>>>>

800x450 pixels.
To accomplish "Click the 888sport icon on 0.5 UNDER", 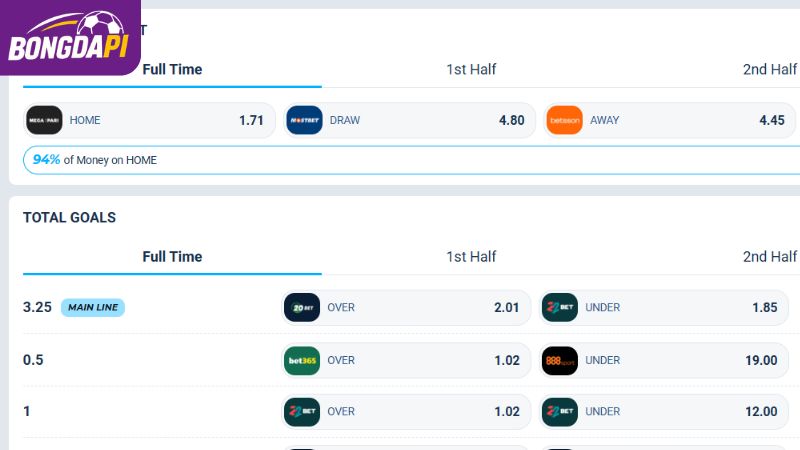I will pyautogui.click(x=560, y=361).
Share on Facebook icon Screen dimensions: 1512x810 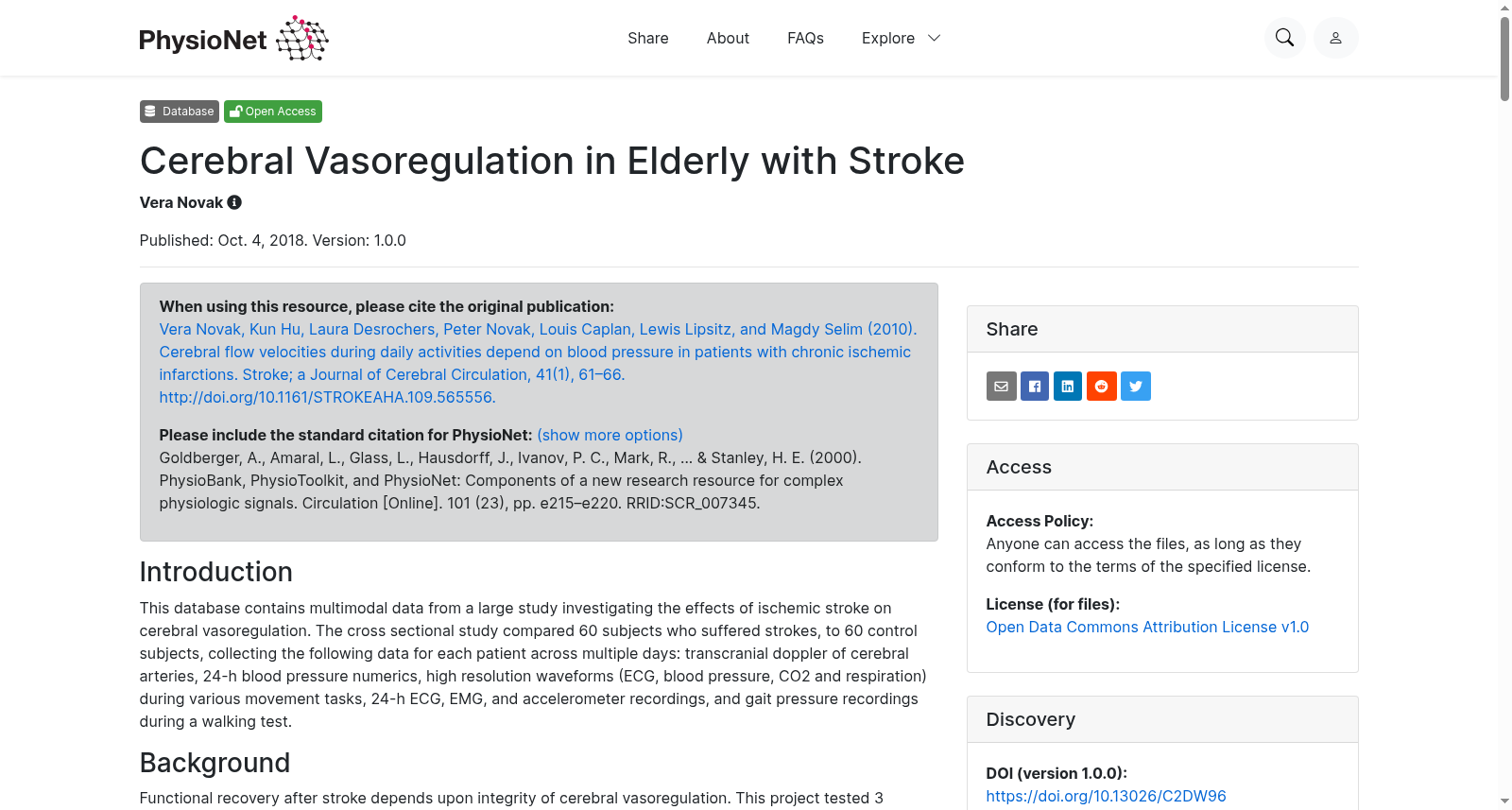(1035, 386)
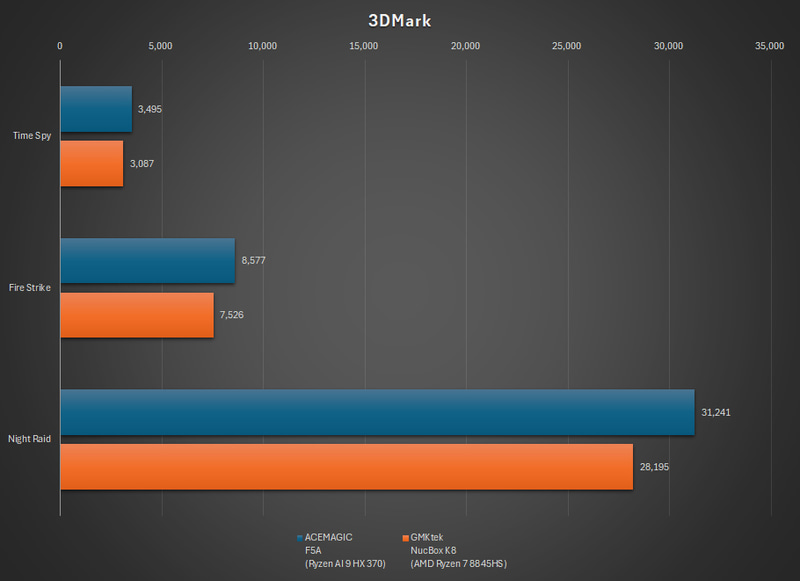Click the 35,000 axis value
The image size is (800, 581).
pos(768,45)
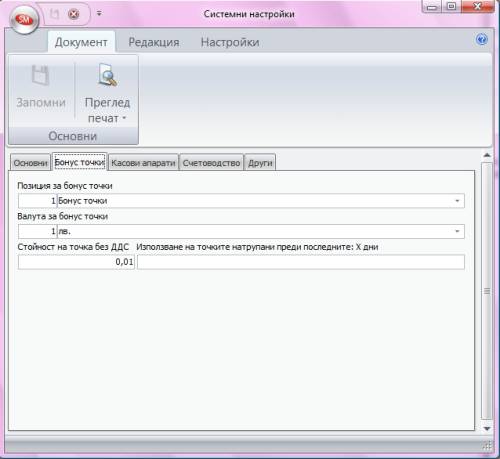Image resolution: width=500 pixels, height=459 pixels.
Task: Expand the Позиция за бонус точки dropdown
Action: (x=457, y=201)
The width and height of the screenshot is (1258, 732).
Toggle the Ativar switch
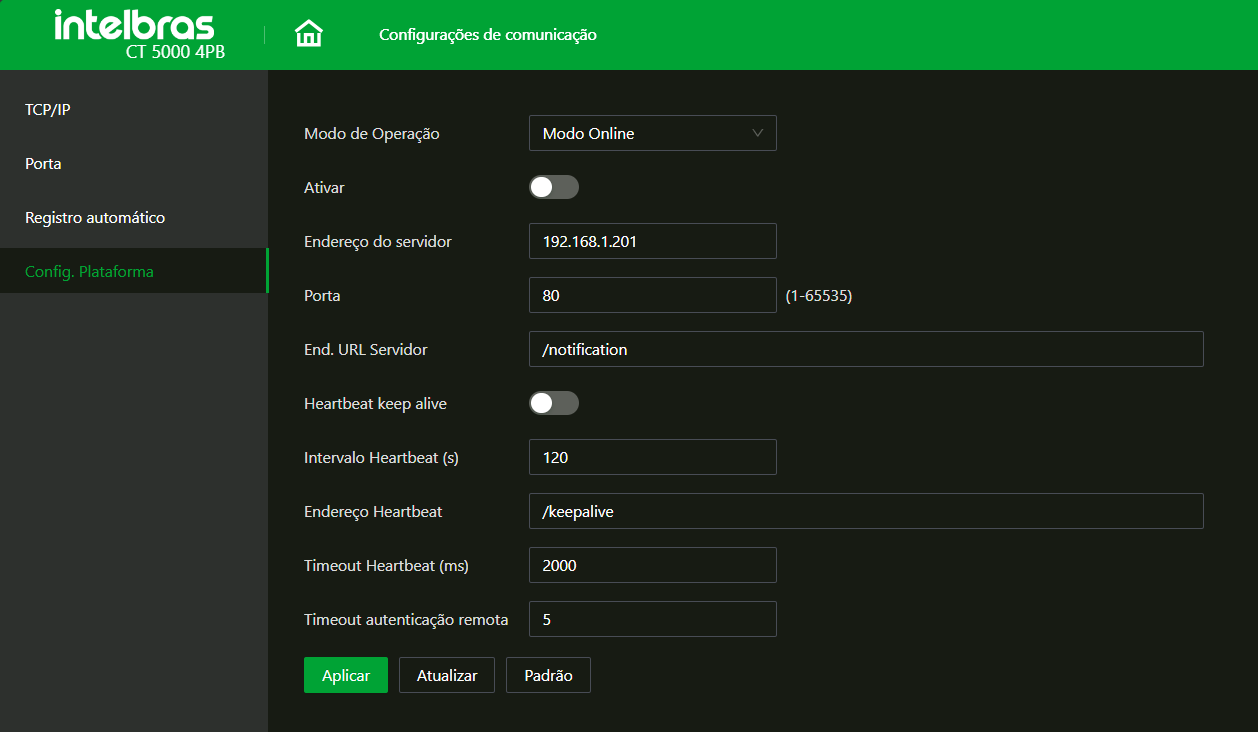click(554, 187)
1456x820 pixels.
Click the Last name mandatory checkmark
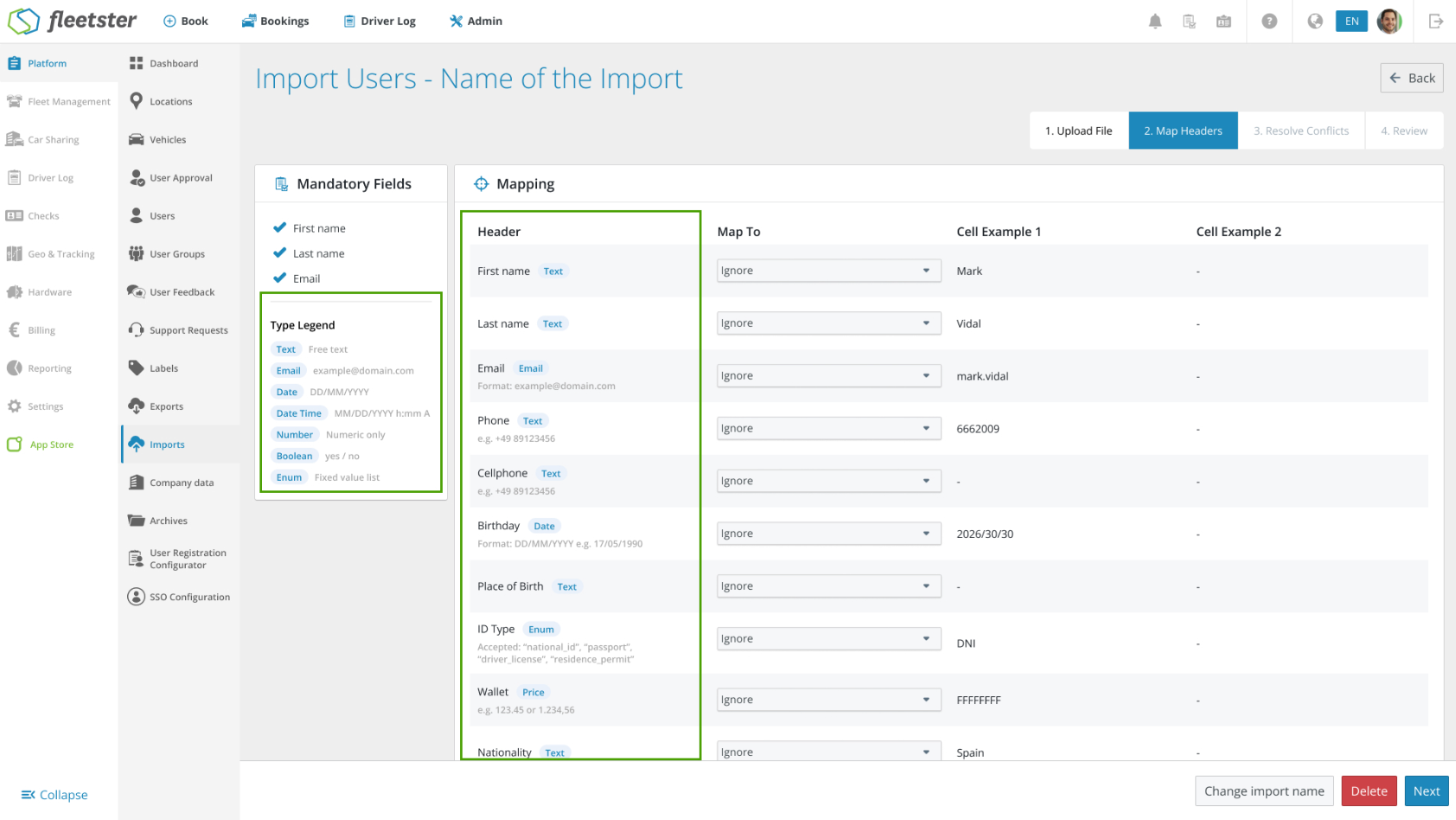pyautogui.click(x=279, y=253)
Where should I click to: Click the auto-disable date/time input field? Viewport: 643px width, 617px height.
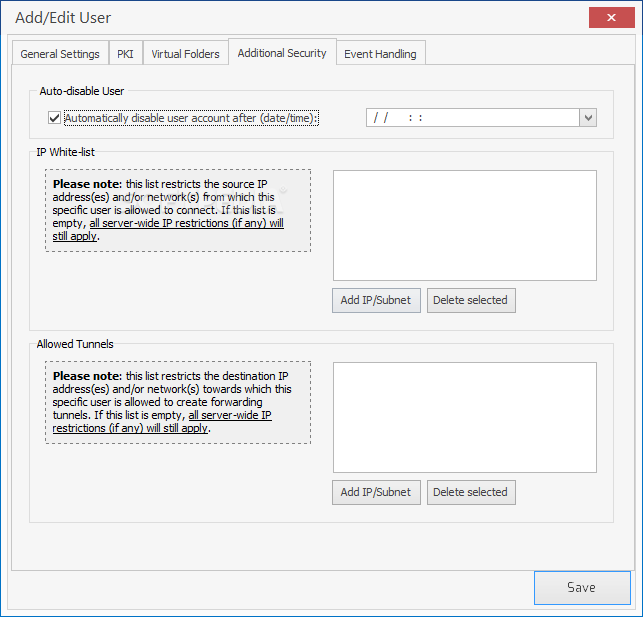pyautogui.click(x=472, y=118)
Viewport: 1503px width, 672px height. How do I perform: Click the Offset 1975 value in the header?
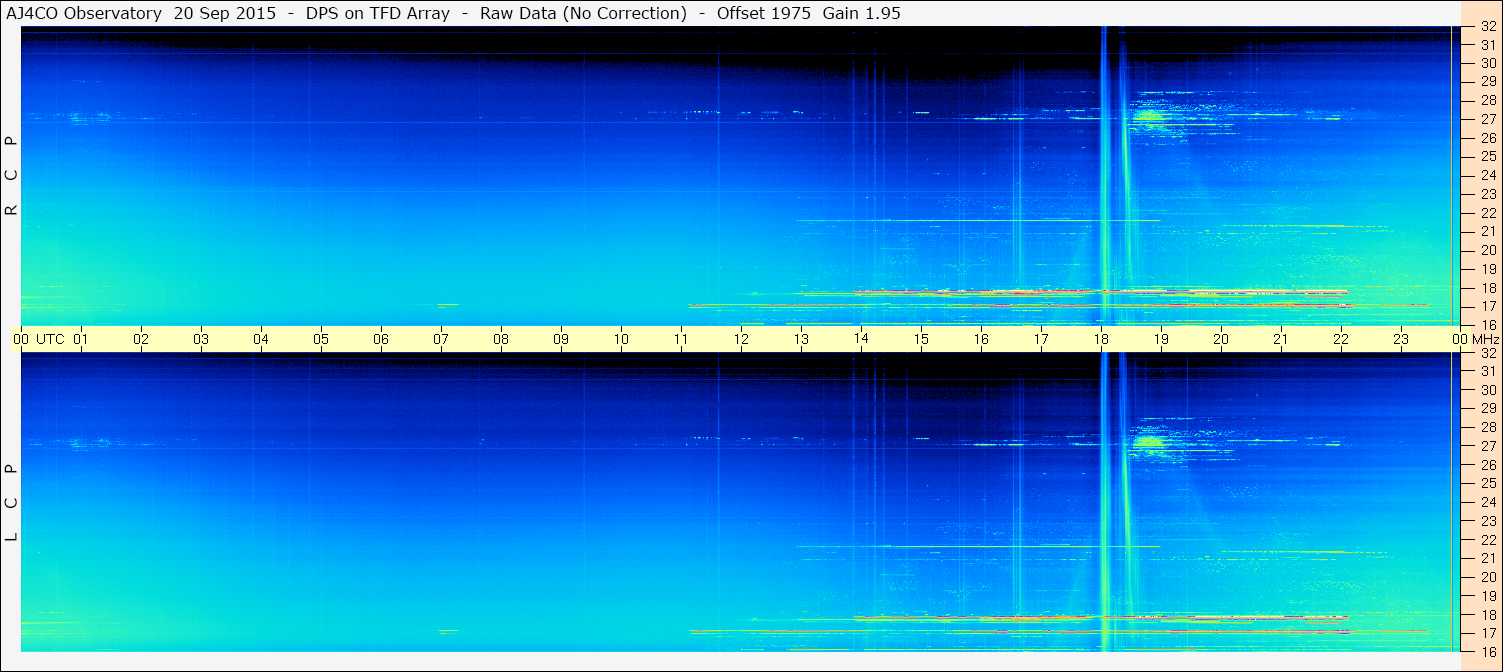tap(763, 13)
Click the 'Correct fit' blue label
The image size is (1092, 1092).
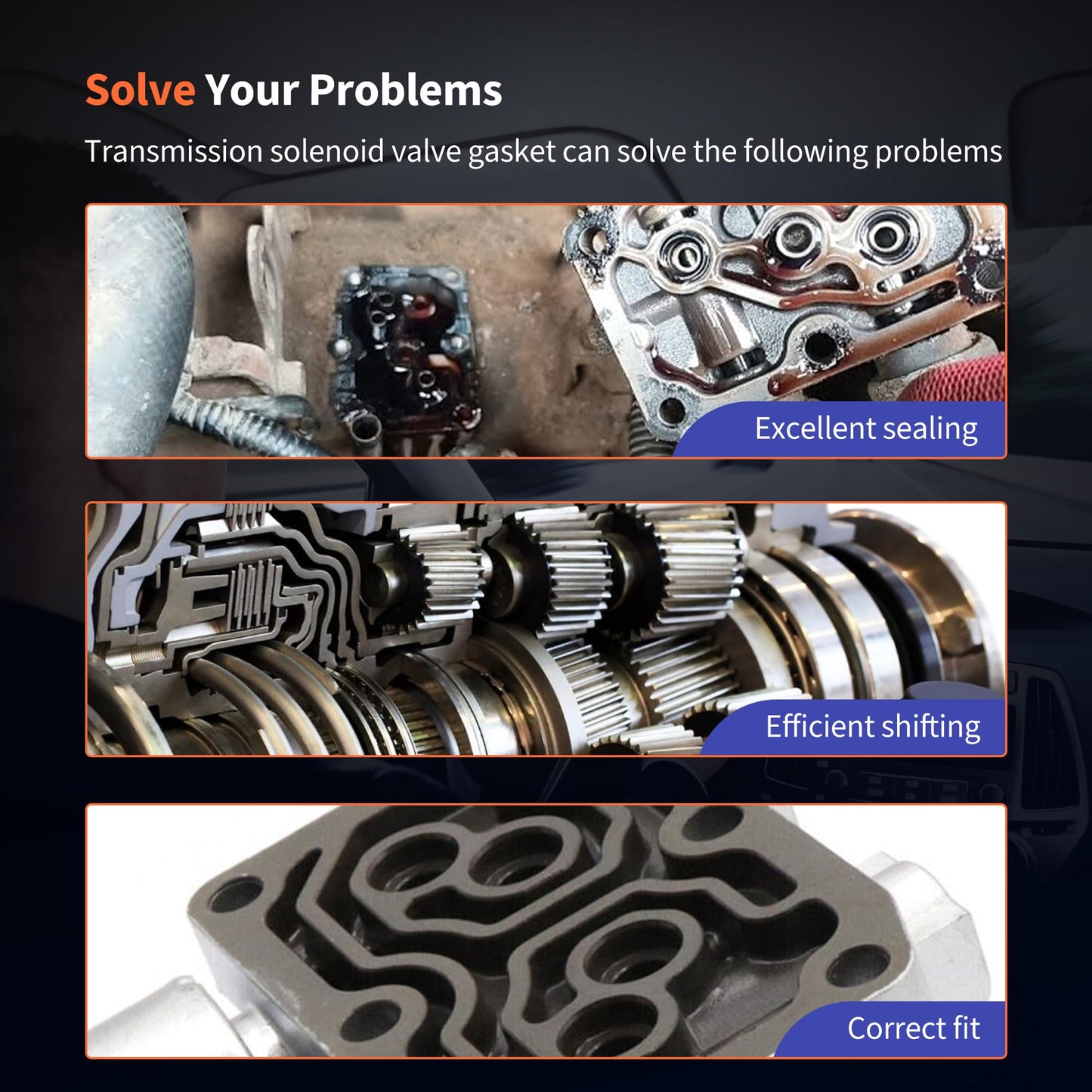click(914, 1028)
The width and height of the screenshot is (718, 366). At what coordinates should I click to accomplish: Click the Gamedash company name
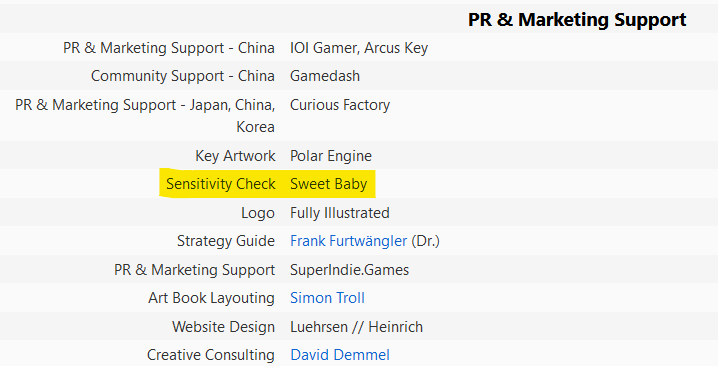pyautogui.click(x=325, y=76)
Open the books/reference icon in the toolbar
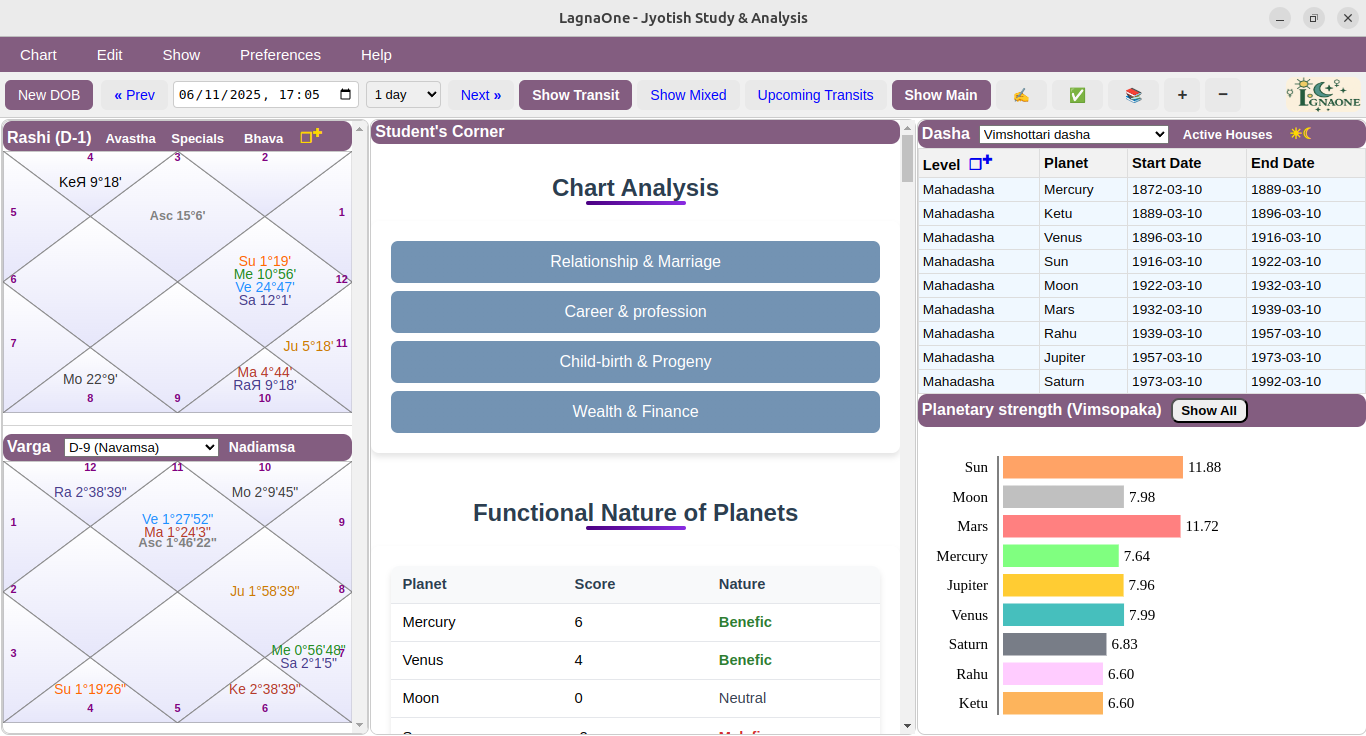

<<<<

Transcribe exactly the lines running from the line with "Click the 'Correct fit' blue label" to the last line of the entries. Pictures stay out of the copy.

Click the 'Correct fit' blue label
The image size is (1092, 1092).
click(914, 1028)
The width and height of the screenshot is (718, 366). At what coordinates should I click to accomplish: Click the Gamedash company name
pyautogui.click(x=325, y=76)
Open the books/reference icon in the toolbar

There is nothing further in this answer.